**The task:** Extract all data as written.

Exercise data: Begin

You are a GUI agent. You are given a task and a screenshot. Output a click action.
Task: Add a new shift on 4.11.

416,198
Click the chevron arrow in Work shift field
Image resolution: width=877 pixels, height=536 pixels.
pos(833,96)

Exercise data: End

**Task result:**
You are a GUI agent. You are given a task and a screenshot. Output a click action.
Task: Add a new shift on 4.11.

416,198
Click the chevron arrow in Work shift field
Image resolution: width=877 pixels, height=536 pixels.
pos(833,96)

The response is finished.